# WORK INSTRUCTIONS
Although the records contain pictures, print none of them; print exactly the lines from the one with "Given: Open the iTunes folder in the browser" through the last line.

# MATERIAL FOR THE TASK
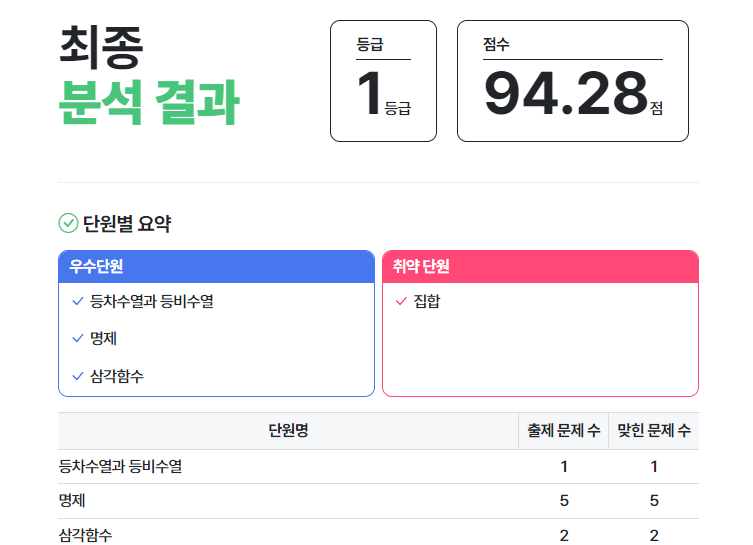This screenshot has width=753, height=545.
Task: Click the 맞힌 문제 수 column header
Action: pos(654,431)
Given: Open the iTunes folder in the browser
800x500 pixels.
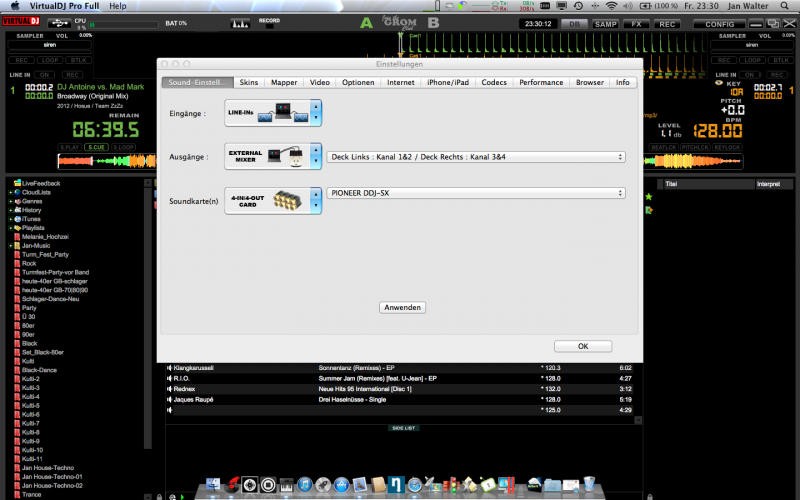Looking at the screenshot, I should pyautogui.click(x=32, y=219).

# ANSWER SPACE
Given: Open the iTunes folder in the browser
800x500 pixels.
Looking at the screenshot, I should pyautogui.click(x=32, y=219).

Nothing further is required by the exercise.